- Selected excerpt
---+---

# New CGC



## CAROLINA MOM (May 12, 2009)

Congratulations!


----------



## MaureenM (Sep 20, 2011)

Congratulations!!! Great job Maiya


----------



## Ljilly28 (Jan 22, 2008)

Congratulations! What a great feeling.


----------



## nolefan (Nov 6, 2009)

That is awesome!!! Congratulations on some payoff for your hard work  Have you thought about what you two may tackle next? Fun to think about all the possibilities


----------



## AmberSunrise (Apr 1, 2009)

Whooeee !! Many congratulations to Maiya and you


----------



## Tayla's Mom (Apr 20, 2012)

A big Congratulations to you both.


----------



## MercyMom (Dec 19, 2011)

That's great! Congratulations!


----------



## Martin (Feb 21, 2011)

Congratulations!


----------



## lestat1978 (Oct 9, 2012)

nolefan said:


> That is awesome!!! Congratulations on some payoff for your hard work  Have you thought about what you two may tackle next? Fun to think about all the possibilities


 We're still training for SAR. She was trained to do a recall refind with a bark alert. The problem became she'll sometimes bark out of excitement, rarely bark on fringe odor, and occasionally bark when she can't pin point the source. Needless to say all the barking makes it hard to definitively distinguish her bark alert for finding the person from everything else. As a result we're adding in a down for her alert on the recall refind. It's new, so she's still not offering on her own yet.

We also need to work on her obedience for SAR. She has no concept of a down on recall.

Because there really aren't a lot of training options where I live based on time and cost considerations, I think I'll be signing both of my dogs up for an intro. to rally course this winter at a nearby kennel club.


----------



## USAFWife74 (Jan 13, 2013)

Congratulations!!!! <3


----------



## inge (Sep 20, 2009)

Congratulations !


----------



## retrieverbear (Jan 19, 2014)

Congratulations!!!


----------

---+---

- Collected material
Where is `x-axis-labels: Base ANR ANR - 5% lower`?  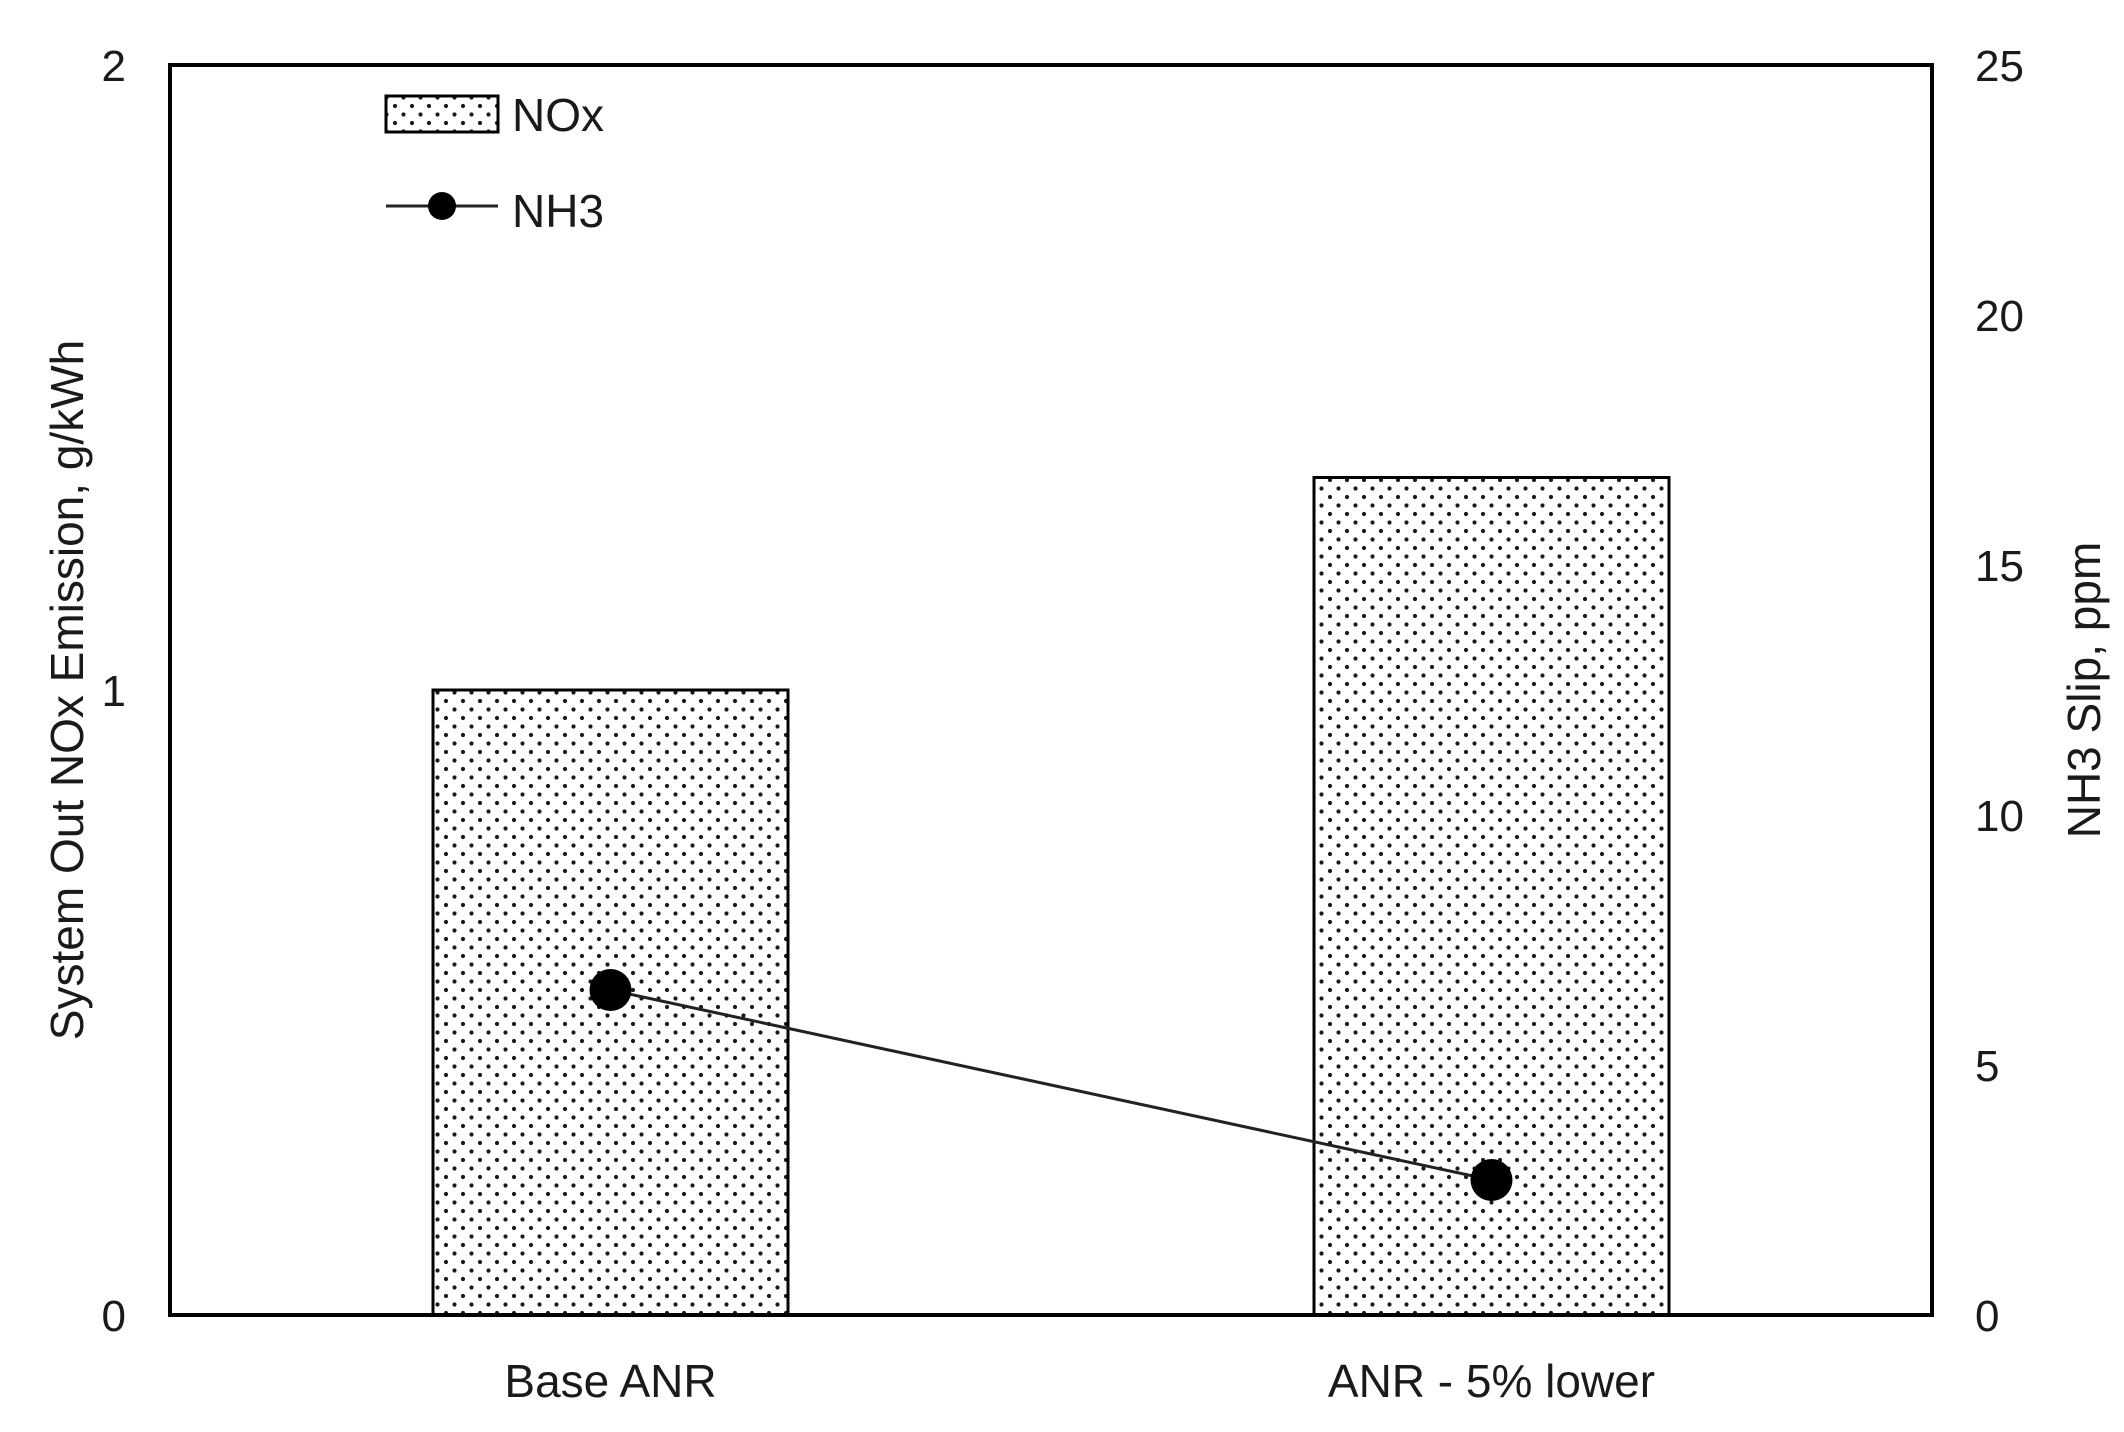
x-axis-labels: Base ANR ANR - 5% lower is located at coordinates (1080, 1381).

---+---

- What you need to do
[1] From the "New CGC" forum thread above, output the passage that begins at the words "We also need" and stops after the words "nearby kennel club.".
[2] Answer these questions using the "New CGC" forum thread above:
(a) Which dog does MaureenM congratulate by name?
(b) What alert was the dog originally trained to give on the recall refind?
(c) What course does lestat1978 plan to sign both dogs up for this winter?

- Answers per task
[1]
We also need to work on her obedience for SAR. She has no concept of a down on recall.

Because there really aren't a lot of training options where I live based on time and cost considerations, I think I'll be signing both of my dogs up for an intro. to rally course this winter at a nearby kennel club.

[2]
(a) Maiya.
(b) A bark alert.
(c) An intro to rally course at a nearby kennel club.